====== GIVEN RECORDS
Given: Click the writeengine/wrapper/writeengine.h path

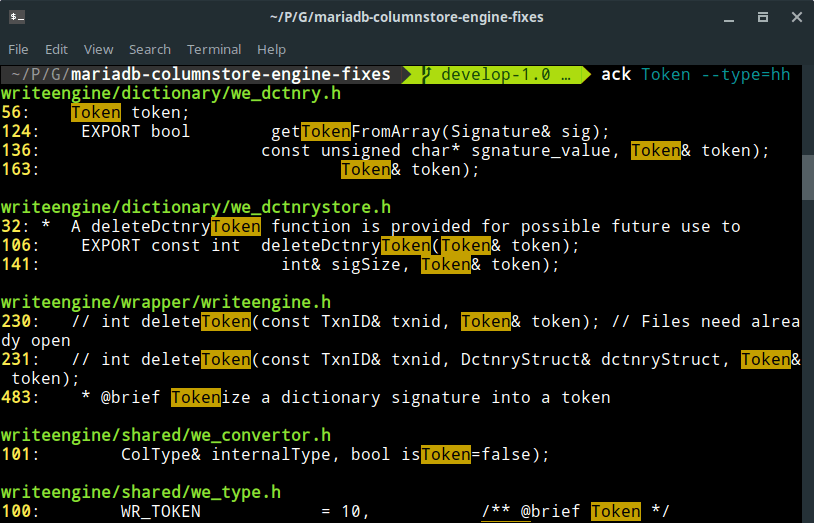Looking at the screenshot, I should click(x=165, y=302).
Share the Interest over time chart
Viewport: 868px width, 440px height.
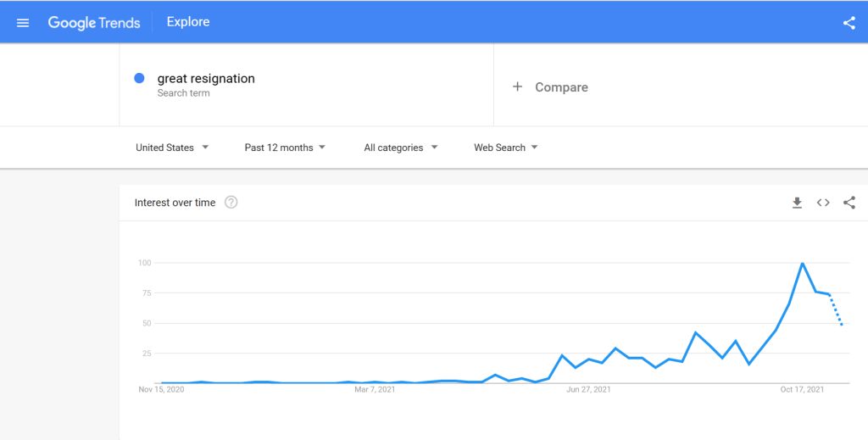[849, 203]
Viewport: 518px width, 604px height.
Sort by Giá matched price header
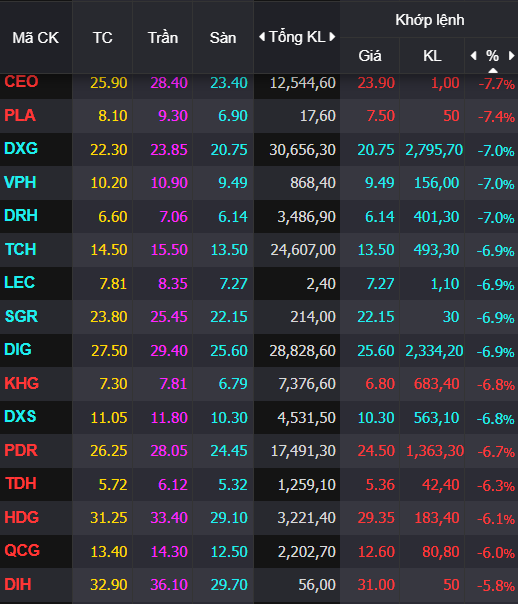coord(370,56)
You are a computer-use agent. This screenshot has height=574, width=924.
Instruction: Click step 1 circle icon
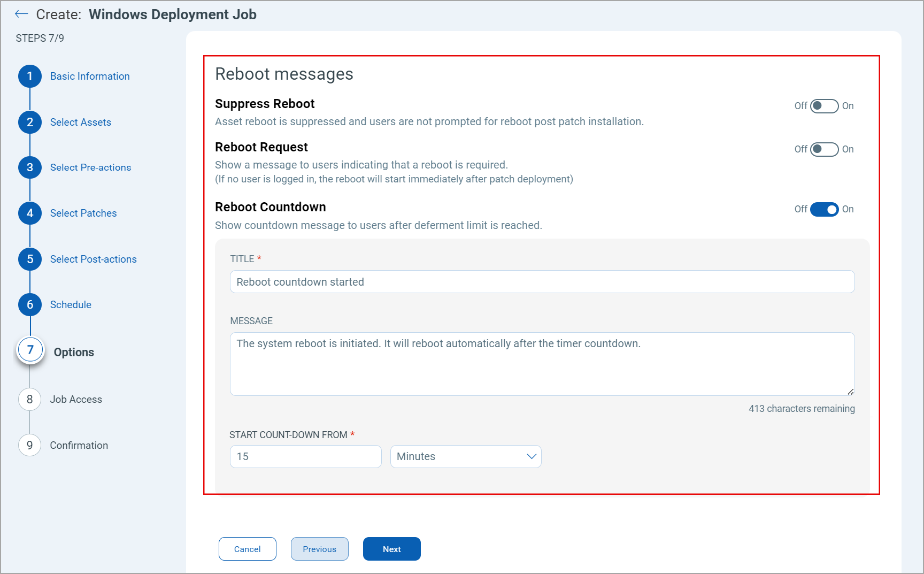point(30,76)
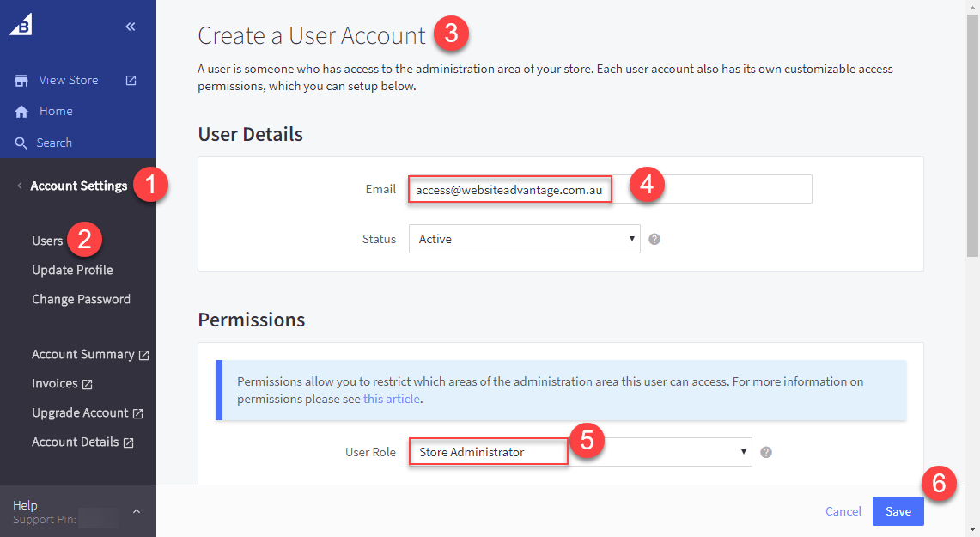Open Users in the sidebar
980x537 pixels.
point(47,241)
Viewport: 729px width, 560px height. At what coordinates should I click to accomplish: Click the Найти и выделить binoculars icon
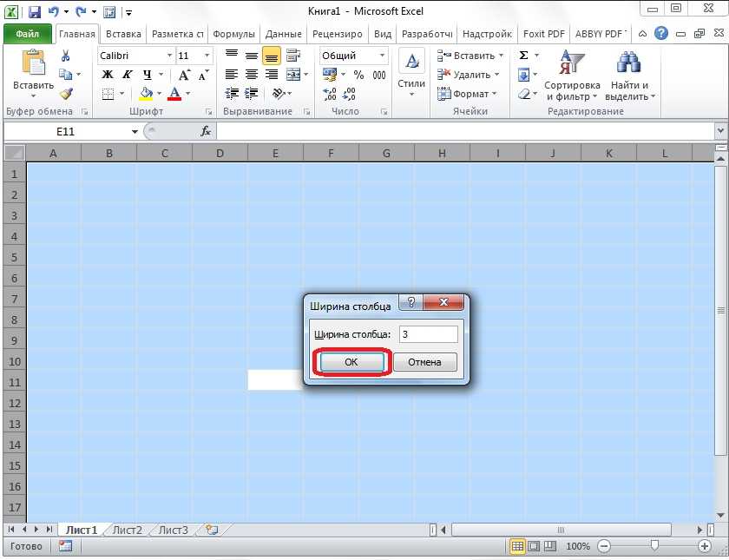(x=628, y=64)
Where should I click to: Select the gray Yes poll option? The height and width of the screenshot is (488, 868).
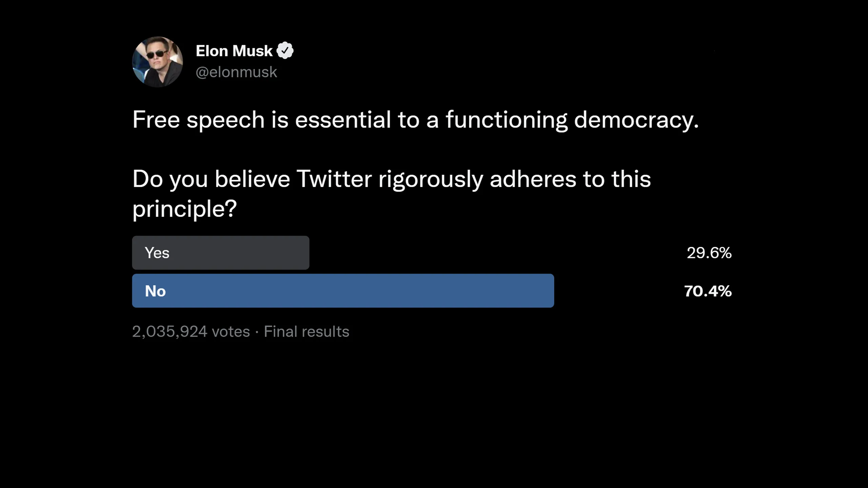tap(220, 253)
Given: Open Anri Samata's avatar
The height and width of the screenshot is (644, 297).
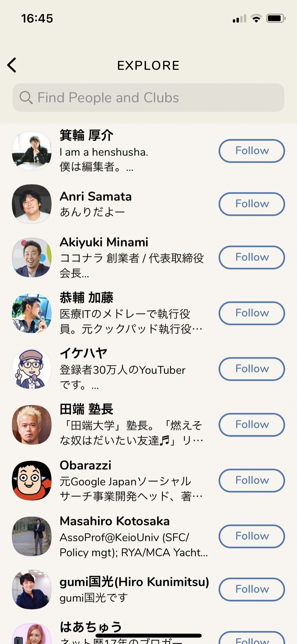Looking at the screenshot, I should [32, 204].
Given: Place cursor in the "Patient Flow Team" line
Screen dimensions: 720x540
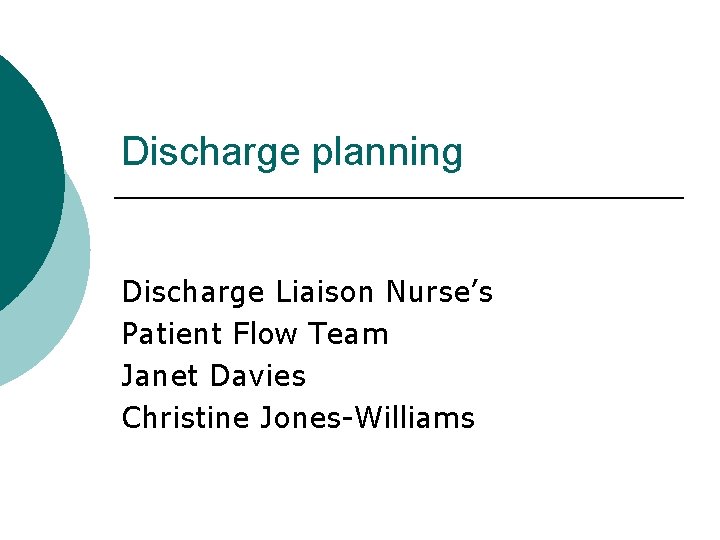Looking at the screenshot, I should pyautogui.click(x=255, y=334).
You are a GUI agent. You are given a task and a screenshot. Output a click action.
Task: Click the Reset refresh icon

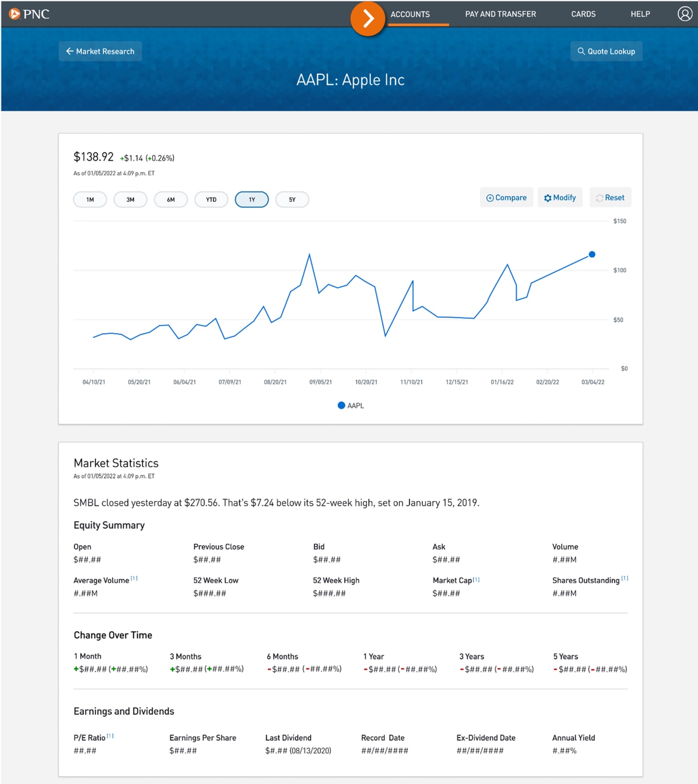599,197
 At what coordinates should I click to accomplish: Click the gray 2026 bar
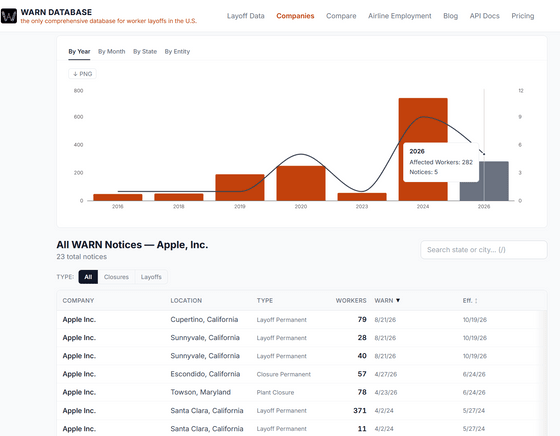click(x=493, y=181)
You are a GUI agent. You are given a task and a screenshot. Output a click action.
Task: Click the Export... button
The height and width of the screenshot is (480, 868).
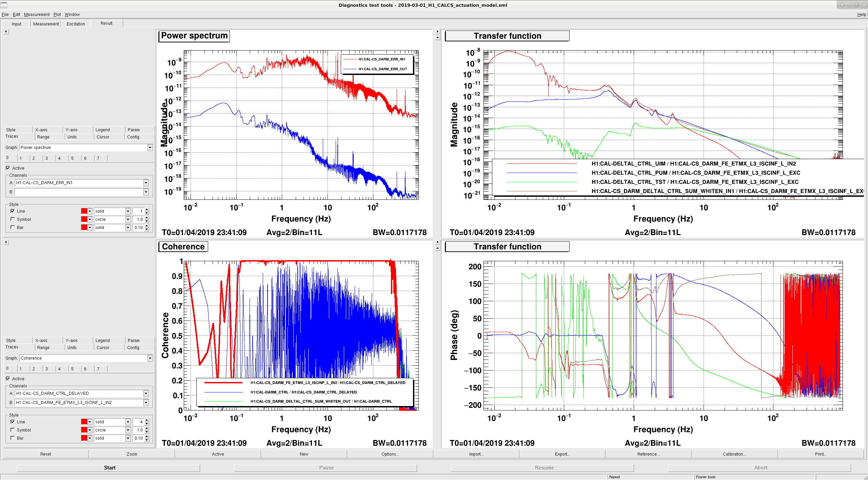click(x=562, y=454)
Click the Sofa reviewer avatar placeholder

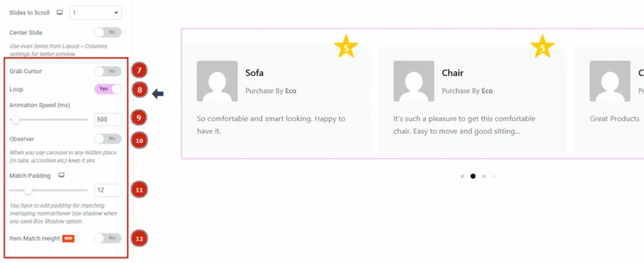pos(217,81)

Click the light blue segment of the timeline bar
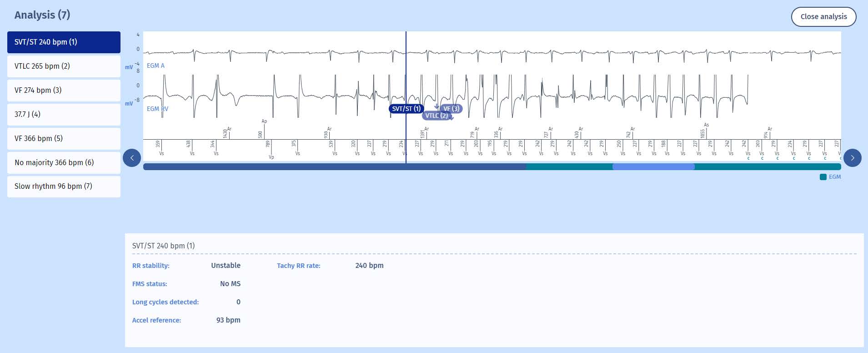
============
WHAT YOU HAVE TO DO: Would you write out all of the data exactly as it stands, without the pictures?

REPLY TO THE EXERCISE:
Given: Click the writeengine/wrapper/writeengine.h path

Looking at the screenshot, I should click(x=165, y=302).
Share the Interest over time chart
Viewport: 868px width, 440px height.
[849, 203]
Viewport: 518px width, 604px height.
Sort by Giá matched price header
coord(370,56)
You are a computer-use agent. This screenshot has height=574, width=924.
Instruction: Click step 1 circle icon
point(30,76)
Open Users in the sidebar
980x537 pixels.
point(47,241)
Viewport: 729px width, 560px height. At what coordinates should I click to accomplish: Click the Найти и выделить binoculars icon
(x=628, y=64)
Where should I click to: Select the gray Yes poll option? The height and width of the screenshot is (488, 868).
tap(220, 253)
Given: Open Anri Samata's avatar
The height and width of the screenshot is (644, 297).
Looking at the screenshot, I should [32, 204].
Given: Place cursor in the "Patient Flow Team" line
Screen dimensions: 720x540
Looking at the screenshot, I should pyautogui.click(x=255, y=334).
You are a GUI agent. You are given a task and a screenshot. Output a click action.
Task: Click the Reset refresh icon

599,197
 At what coordinates should I click to accomplish: Click the gray 2026 bar
click(x=493, y=181)
You are a GUI agent. You are given a task and a screenshot. Output a click action.
Task: Click the Export... button
The height and width of the screenshot is (480, 868).
click(x=562, y=454)
Click the Sofa reviewer avatar placeholder

pos(217,81)

Click the light blue segment of the timeline bar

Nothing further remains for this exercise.